I’m not a lawyer, but here is why I believe a class action lawsuit is correct;

“AI” is just fancy speak for “complex math program”. If I make a program that’s simply given an arbitrary input then, thought math operations, outputs Microsoft copyright code, am I in the clear just because it’s “AI”? I think they would sue the heck out of me if I did that, and I believe the opposite should be true as well.

I’m sure my own open source code is in that thing. I did not see any attributions, thus they break the fundamentals of open source.

In the spirit of Rick Sanchez; It’s just compression with extra steps.

Your code is not in that thing. That thing has merely read your code and adjusted its own generative code.

It is not directly using your code any more than programmers are using print statements. A book can be copyrighted, the vocabulary of language cannot. A particular program can be copyrighted, but snippets of it cannot, especially when they are used in a different context.
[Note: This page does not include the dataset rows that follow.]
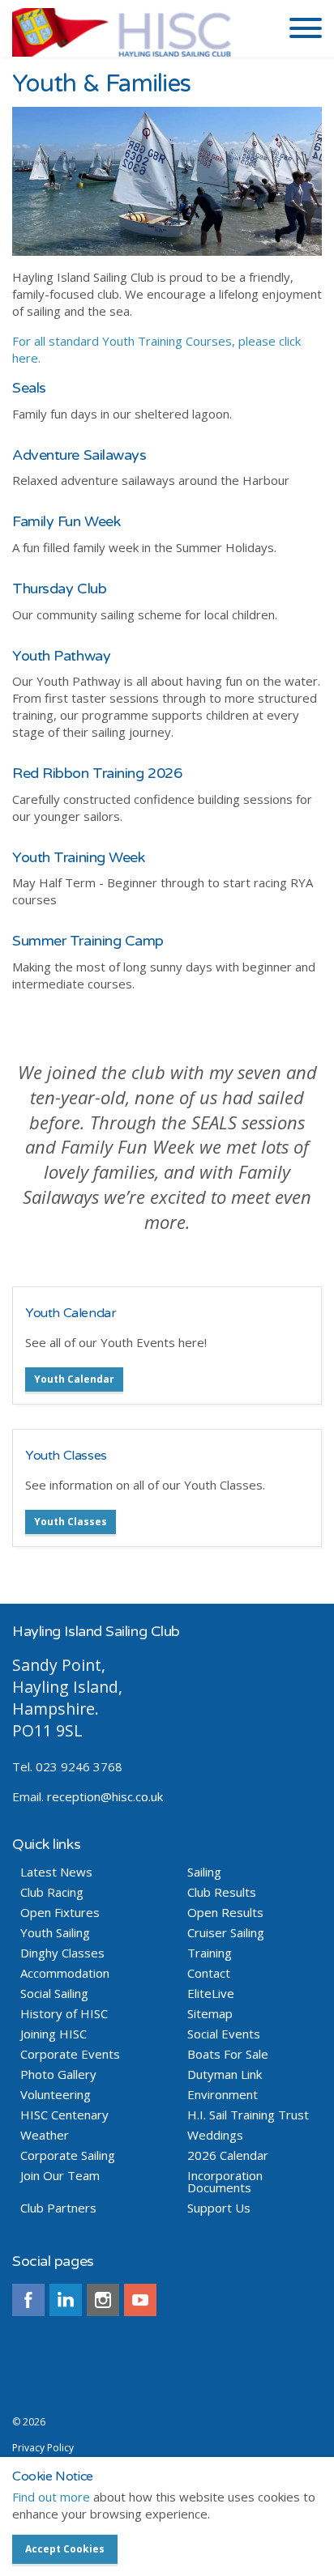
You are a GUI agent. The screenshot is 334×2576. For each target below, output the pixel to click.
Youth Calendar (70, 1313)
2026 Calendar (227, 2155)
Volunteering (55, 2095)
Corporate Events (70, 2054)
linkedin (65, 2300)
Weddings (215, 2135)
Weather (44, 2135)
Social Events (223, 2034)
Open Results (225, 1912)
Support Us (218, 2208)
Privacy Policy (43, 2448)
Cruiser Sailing (225, 1933)
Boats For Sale (227, 2054)
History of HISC (64, 2014)
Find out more (51, 2497)
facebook (28, 2300)
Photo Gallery (58, 2074)
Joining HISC (53, 2034)
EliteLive (210, 1993)
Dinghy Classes (62, 1953)
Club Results (221, 1892)
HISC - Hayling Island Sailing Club (140, 32)
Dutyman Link (224, 2074)
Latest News (56, 1872)
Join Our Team (60, 2176)
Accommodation (64, 1973)
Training (209, 1953)
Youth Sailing (55, 1933)
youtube (140, 2300)
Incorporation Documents (225, 2182)
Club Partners (58, 2208)
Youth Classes (66, 1455)
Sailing (204, 1872)
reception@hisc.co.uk (105, 1796)
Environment (222, 2095)
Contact (208, 1973)
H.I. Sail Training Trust (248, 2115)
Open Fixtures (60, 1912)
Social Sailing (54, 1993)
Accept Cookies (65, 2549)
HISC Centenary (64, 2115)
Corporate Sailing (67, 2155)
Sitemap (210, 2014)
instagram (103, 2300)
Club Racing (52, 1892)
And that is why this lawsuit is dead on arrival.

Say you publish a song and copyright it. Then I record it and save it in a .xz format. It's not an MP3, it is not an audio file. Say I split it into N several chunks and I share it with N different people. Or with the same people, but I share it at N different dates. Say I charge them $10 a month for doing that, and I don't pay you anything.

Am I violating your copyright? Are you entitled to do that?

To make it funnier: Say instead of the .xz, I "compress" it via π compression [1]. So what I share with you is a pair of π indices and data lengths for each of them, from which you can "reconstruct" the audio. Am I illegally violating your copyrights by sharing that?